Quality Control Music, the Atlanta rap label that is one of the hottest hit machines in contemporary music, has been acquired by Hybe America, a company led by the executive and talent manager Scooter Braun, in one of the most closely watched deals in the music business.
The acquisition is the first major step taken by Braun — who manages pop stars like Justin Bieber, Ariana Grande and Demi Lovato — since he became the sole chief executive of Hybe America last month. The company is a division of the South Korean entertainment firm Hybe, which dominates the K-pop world through its management of the superstar group BTS.
The transaction was announced late Wednesday by Hybe America and QC Media Holdings, the label’s parent entity. The purchase price was not disclosed, but is estimated at around $300 million.
“QC is one of the most significant independent labels in the world,” Braun said in a statement to The New York Times. “They not only distribute music, but they also distribute culture. Their artists are the voices of their communities.”
The deal takes off the table one of the most coveted independent labels in music and expands the global repertoire of Hybe, which has only recently begun to look beyond the boundaries of K-pop.
Since its founding in 2013, by Pierre Thomas (known as P) and Kevin Lee (Coach K), Quality Control has been behind the rise of rap acts like Migos, Lil Baby and Lil Yachty. Early on, the label mastered the promotion of music through streaming, adapting the fire-hose-of-content strategy that had long flourished in the world of semiofficial mixtapes.
By early 2017, the label had scored a global smash with “Bad and Boujee,” featuring the idiosyncratic, stuttering flow of the trio Migos, with a guest appearance by the rapper Lil Uzi Vert. The song spent three weeks at No. 1 on Billboard’s Hot 100 chart. Lil Baby alone has garnered 37 billion streams of his catalog, according to Quality Control.
Thomas and Lee will remain at the helm of the label, under the direction of Braun, they said.

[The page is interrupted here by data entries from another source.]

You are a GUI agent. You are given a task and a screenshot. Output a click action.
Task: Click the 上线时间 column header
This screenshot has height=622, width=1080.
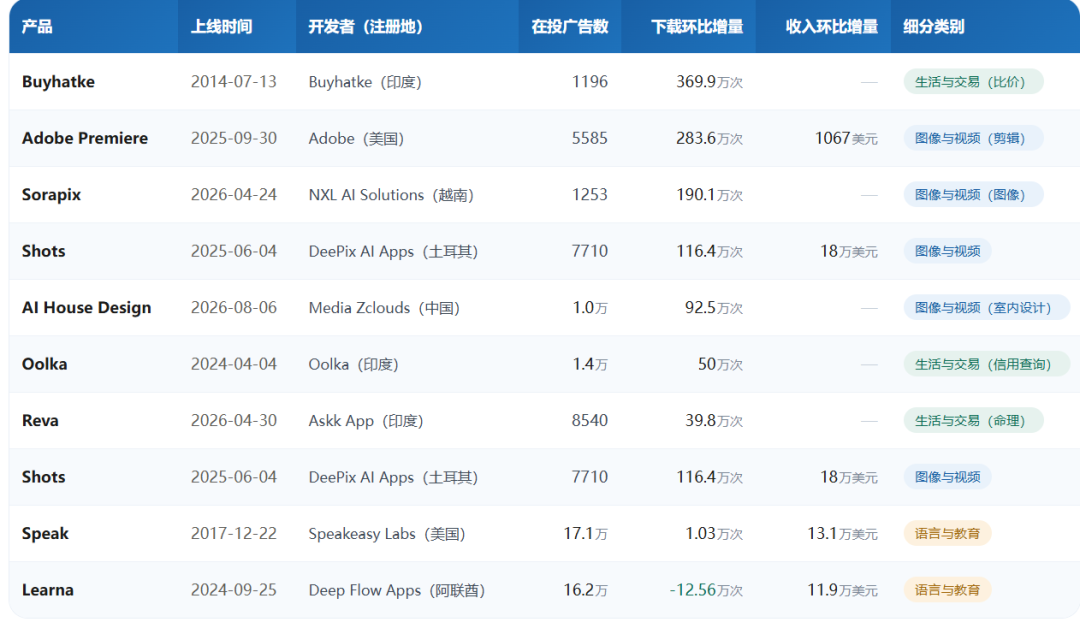221,27
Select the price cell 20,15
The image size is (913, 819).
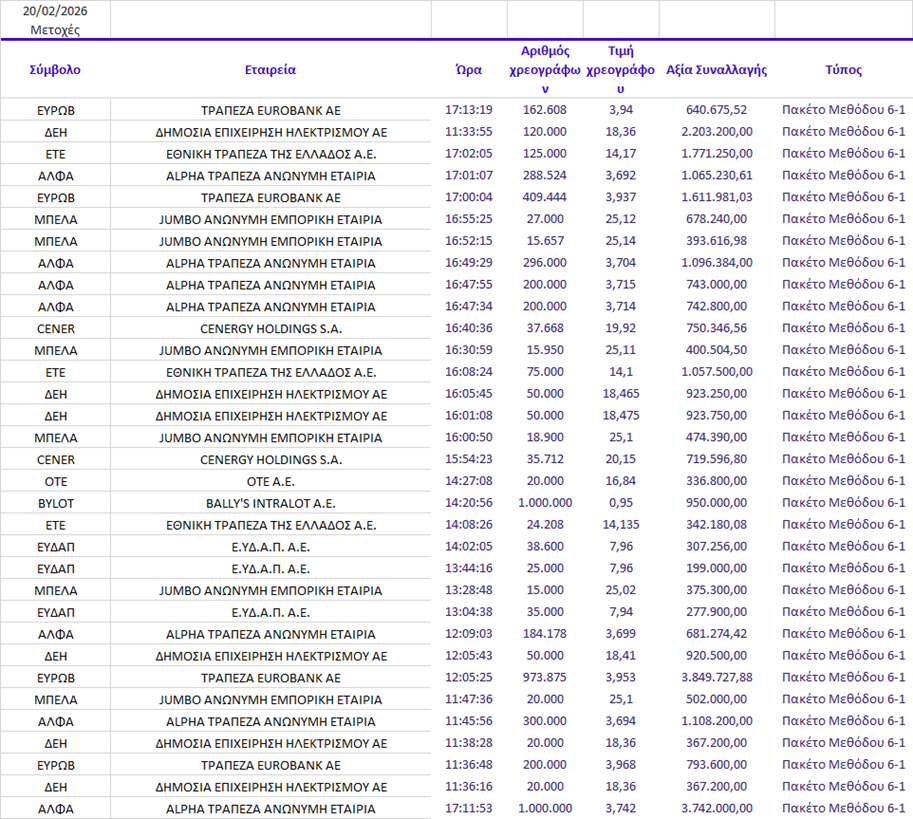[620, 459]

Braun became a power player in artist management after discovering a young Bieber on YouTube. In 2019, he came under the cross hairs of Taylor Swift fans when his entertainment company, Ithaca Holdings, bought her former label, Big Machine — including the rights to her first six studio albums — for more than $300 million, without Swift’s participation. Ithaca later sold Swift’s albums to another investor.
In 2021, Braun joined Hybe after that company purchased Ithaca — which included Braun’s management deals, music publishing assets and the remainder of Big Machine — for just over $1 billion.
“We want to take our brand worldwide and need partners with mind-sets like ours — ground up, self-made and building companies from nothing,” Thomas, Quality Control’s chief executive, said in a statement. “All of Hybe’s leaders are entrepreneurs with track records for finding, growing and amplifying their talent globally.”
One question hanging over the deal is the future value of Migos, one of Quality Control’s biggest acts. One member, Takeoff, was killed in a shooting in November. A second, Offset, is suing Quality Control over ownership of his solo recordings. The third, Quavo, is managed by SB Projects, Braun’s company, which is part of Hybe America.
Hybe’s deal for Quality Control is the latest in a string of transactions in which big music companies have scooped up smaller labels known for their close relationships with artists.
In 2021, Warner Music Group paid $400 million for 300 Entertainment, which has released music by Megan Thee Stallion and Young Thug. That year, Sony Music also purchased a controlling stake in Alamo Records, whose acts include Lil Durk and Rod Wave; the value of that transaction was not disclosed, but is estimated at close to $200 million.